WHAT YOU ARE ASKED TO DO: Look for "agent" in the listing below. Gather each line that contains it.
(SUPPLIED ENTRIES begins)
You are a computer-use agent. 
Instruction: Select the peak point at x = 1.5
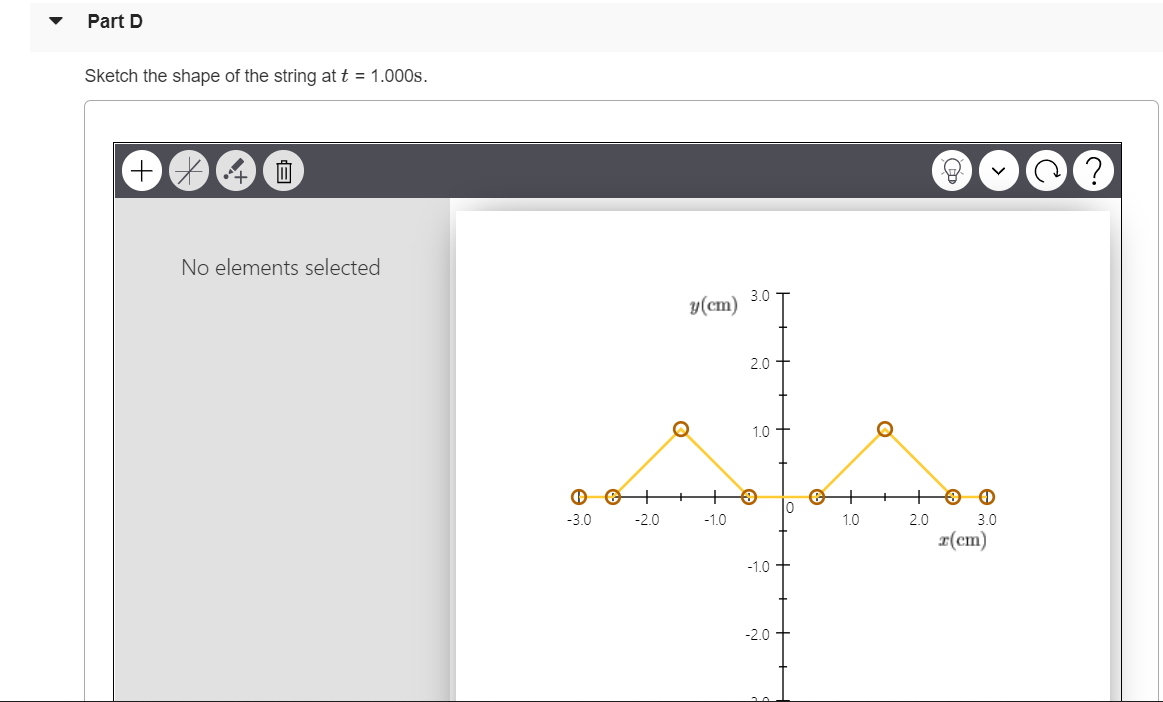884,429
(SUPPLIED ENTRIES ends)
(SUPPLIED ENTRIES begins)
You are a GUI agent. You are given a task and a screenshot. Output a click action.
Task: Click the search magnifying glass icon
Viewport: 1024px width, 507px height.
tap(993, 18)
(SUPPLIED ENTRIES ends)
(SUPPLIED ENTRIES begins)
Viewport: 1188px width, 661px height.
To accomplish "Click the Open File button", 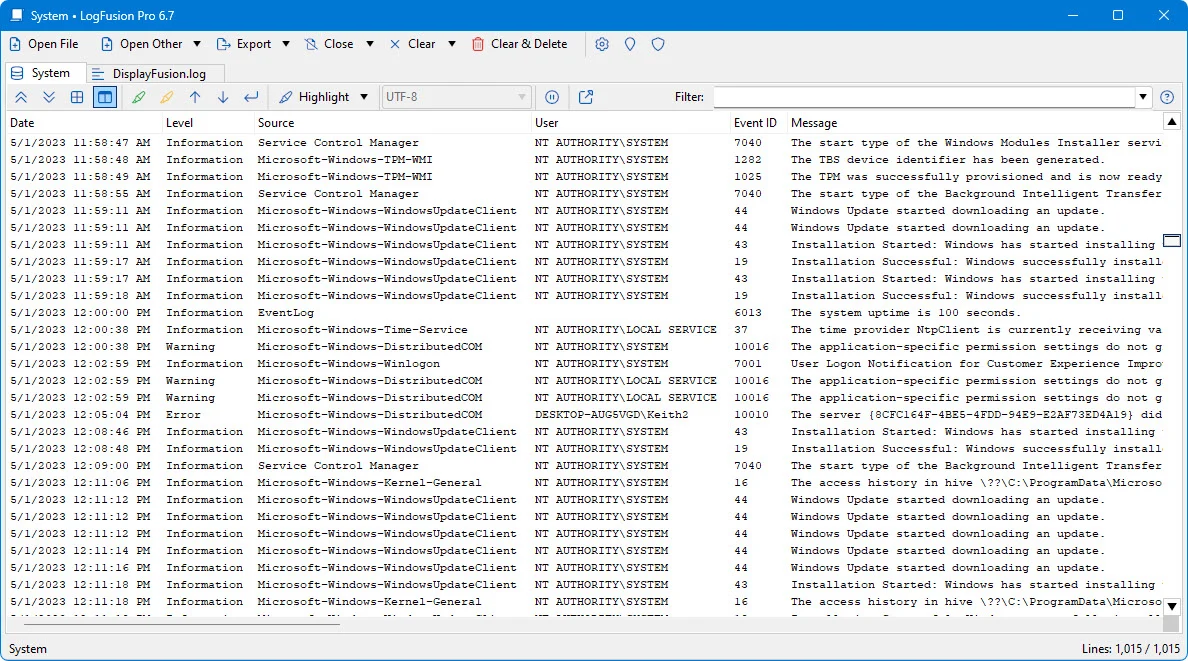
(SUPPLIED ENTRIES ends)
OUTPUT OF THE TASK:
You are a computer-use agent. 
You are a GUI agent. You are given a task and a screenshot. Output a click action.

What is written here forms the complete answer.